■ Prompt
Word for word, copy the line containing "This screenshot has height=617, width=996." and every line after it in the records below, leaving pictures out.

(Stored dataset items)

——

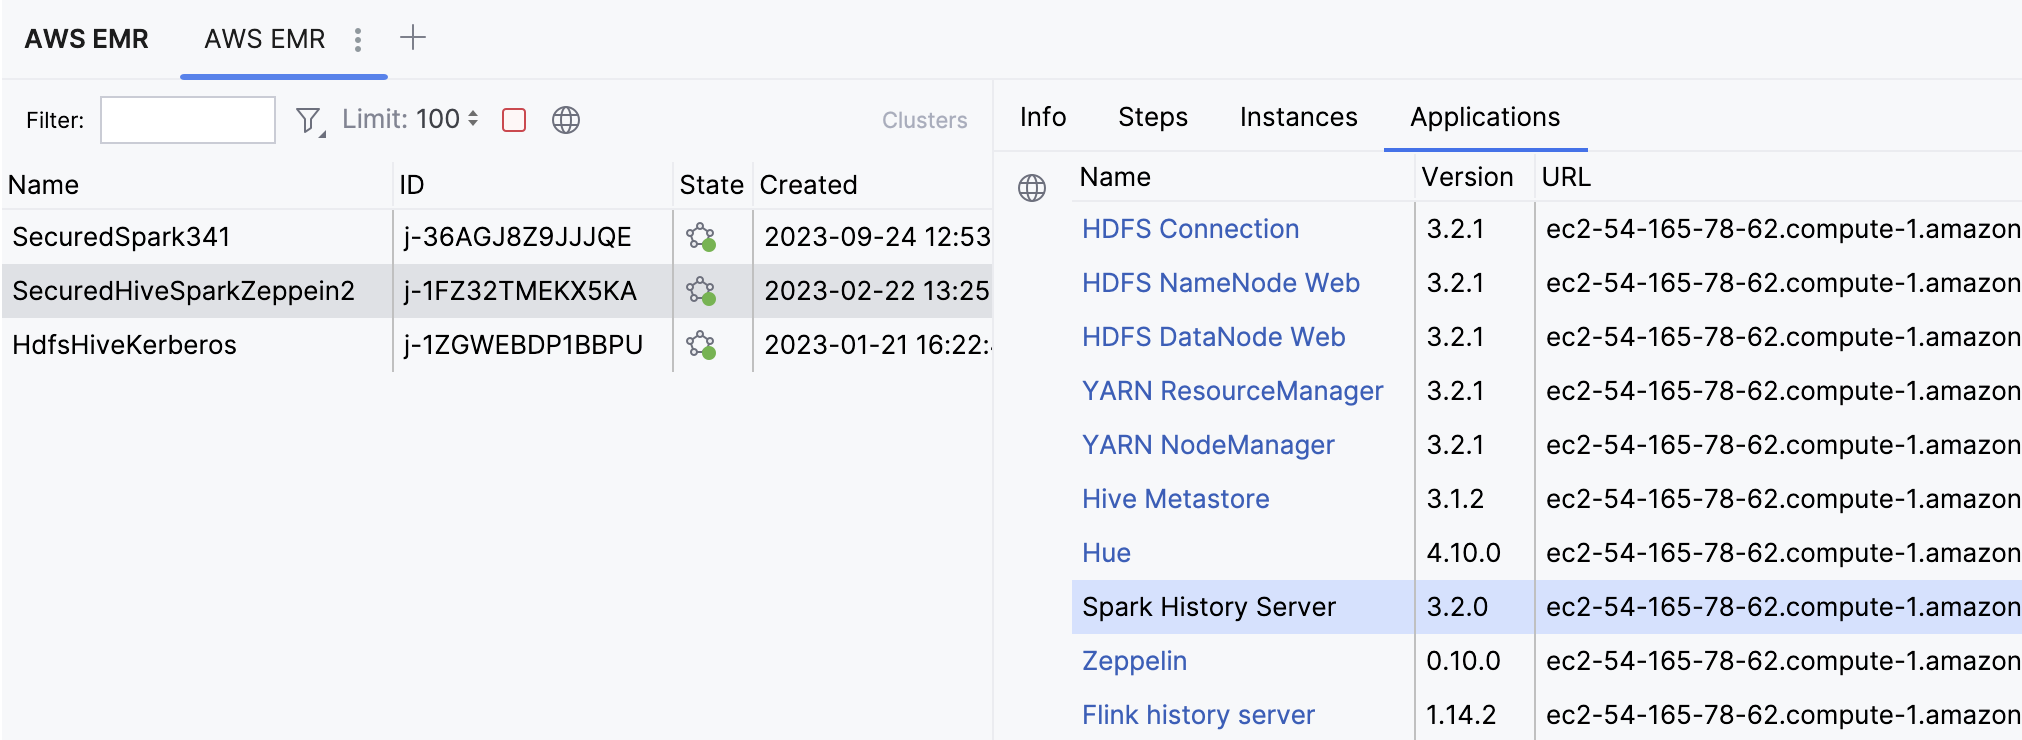Click globe icon left of Applications table
2022x740 pixels.
click(1031, 188)
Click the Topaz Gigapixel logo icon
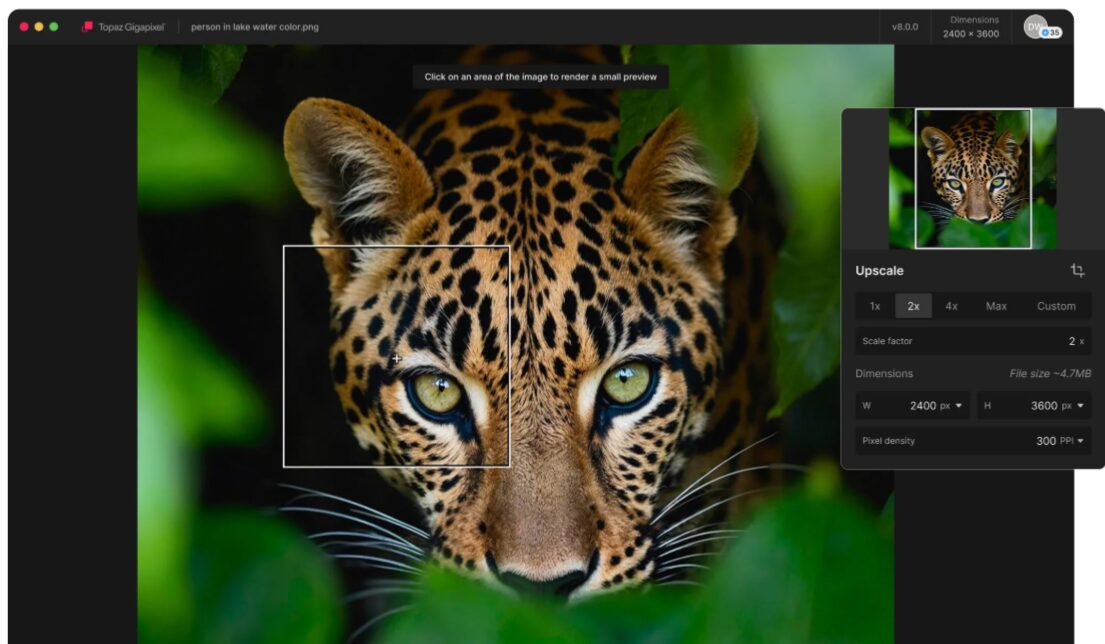The width and height of the screenshot is (1105, 644). pyautogui.click(x=87, y=27)
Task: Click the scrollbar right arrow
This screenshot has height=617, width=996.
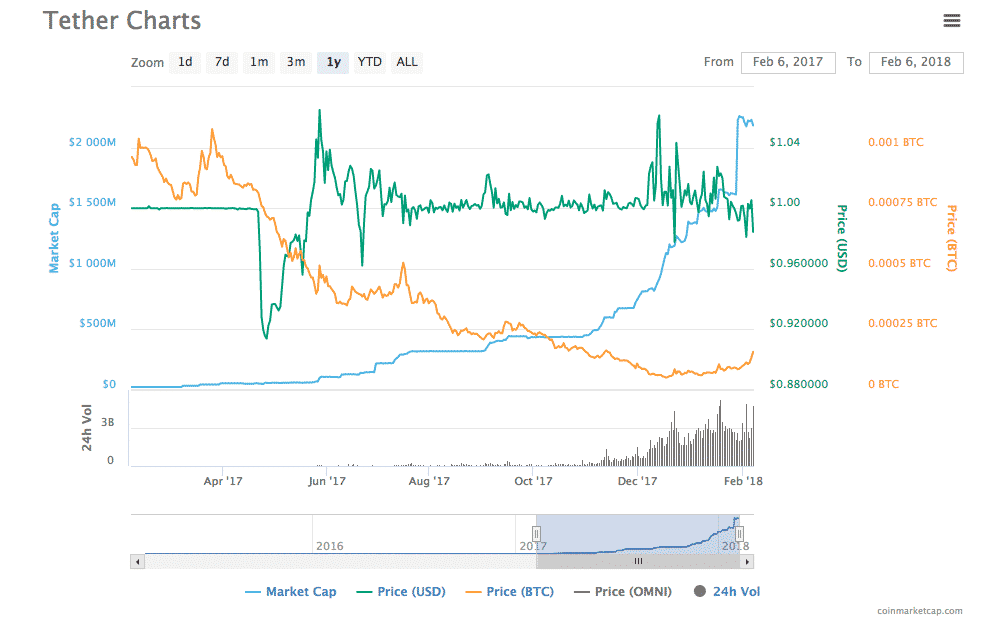Action: pyautogui.click(x=752, y=562)
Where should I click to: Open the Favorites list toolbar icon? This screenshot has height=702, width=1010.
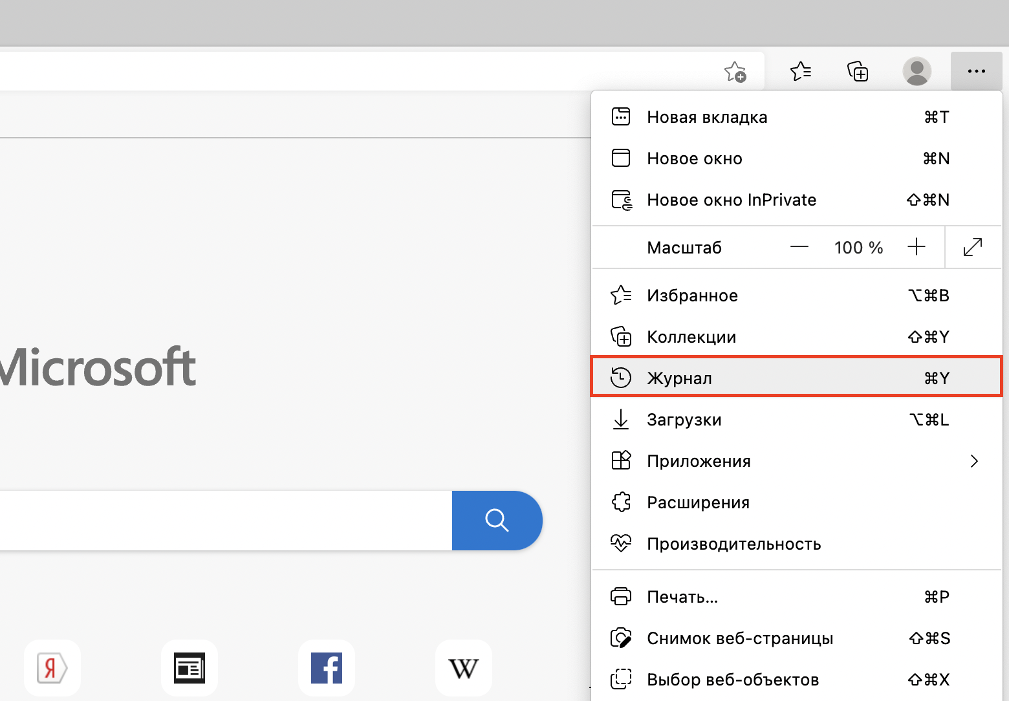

——

■ Response area
This screenshot has height=617, width=996.
Action: pyautogui.click(x=752, y=562)
Where should I click to: Open the Favorites list toolbar icon? This screenshot has height=702, width=1010.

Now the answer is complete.